I had this very nice to-do list of posts to write, with a review of the new(ish) Bill & Ted Face The Music right on the very tippy-top; this proved to be my undoing, as I found it near-impossible to write a legitimate (per the mainstream concept of such) review of this film.

And I’ll tell you why:

But let me first state for the record that I indeed enjoyed Bill & Ted Face The Music very much. I spent close to $20 to see it first-run streaming, and it was worth (more or less) every penny. Alex Winter & Keanu Reeves are sweeter-than-sweet human beings god bless ’em, nice George Carlin tribute!, etc. Luv that movie!

But. (But…)

Bill & Ted Face The Music really wasn’t a “movie” the way, say…The Lighthouse was a movie.

OKAY, before you label me a HUGE SNOB…let me explain! Gimmie a second!

I walked into watching The Lighthouse—purposely avoiding spoilers—because I was seeking some sort of unique narrative experience. It was like a journey into unknown territory.

In contrast, I pretty much knew exactly what to expect out of Bill & Ted Face The Music. In fact…that is largely why I (and probably so many others) was willing to pay $20 to see it on my crappy worefully-outdated-model flat-screen.

I watched Bill & Ted Face The Music for ritual reasons.

Let me repeat: this “Bill & Ted” movie, the last of the trilogy (before the inevitable reboot and/or sequel starring their kids), was a type of ritual that me & those of my generation engaged in, in part, to bring some sort of “closure” & context to our lives.

Not surprisingly, Bill & Ted themselves (and most likely also Alex & Keanu) consciously go on their own ritual within the narrative of the film in order to bring some sort of “closure” & context to their lives. A key scene early in the movie takes place in a “joint-counseling session” between the two and their wives bringing up issues of possible immaturity and failure-to-launch on behalf of these righteous dudes. The rest of the movie—if we consider the “song to save the timelines” plot-point to be more of an incidental colorful metaphor—follows Bill & Ted as they periodically visit progressively-older versions of themselves. These versions, unsurprisingly, work their way from cynical to more-cynical, to REALLY-CYNICAL…before achieving some sense of Enlightenment in their old age.

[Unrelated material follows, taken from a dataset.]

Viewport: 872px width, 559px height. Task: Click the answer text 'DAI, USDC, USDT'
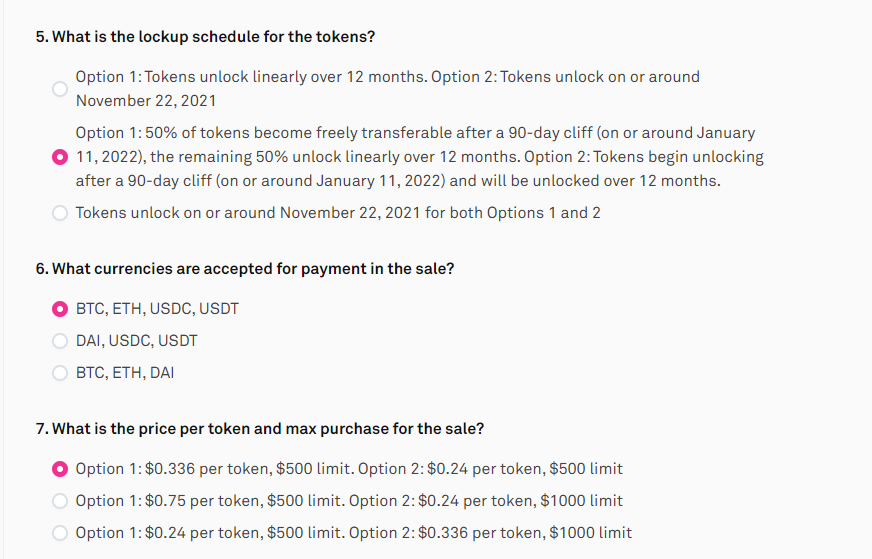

Which is *pretty much* on-the-nose of how it seems to be going for yours truly, disconcertingly not that much younger than Winter & Reeves as they made this film.

Bill & Ted Face The Music is, therefore, sort of a communal “ritual” for the Collective…the same way that the ever-more-complex Marvel Universe movies turned out to be a communal ritual, the same way that “Twin Peaks 30 Years Later” turned out to be a communal ritual, the same way the latest “Halloween” movies turned out to be a communal ritual, the same way that any big-budget reboot/sequel more-or-less self-consciously seeks to be.

We are seeking a) Closure or at least b) Context.

Anyway…that’s my take on it. And I enjoyed it for what it was.

But it’s my theory that if you place a person (young-or-otherwise) with no previous experience or context for the “Bill & Ted” franchise in front of Bill & Ted Face The Music, they’ll find very little to immediately “connect” with. Because the previous experience/context is crucial for the full enjoyment of the movie; whereas it isn’t for some flick like The Lighthouse or whatever (though certainly familiarity with Willem Dafoe & Robert Pattinson’s cinematic oeuvre/archetypes does lend Max Eggers’ movie an added bit of tasty frottage).

Am I being an asshole for saying this? Or am I merely recounting my own personal experience, hesitantly presenting it to the public as a “possible” Universal Concept?

At any rate: there, I can finally cross this off my list, now! Back to reviews of old Turkish superhero movies! Yay!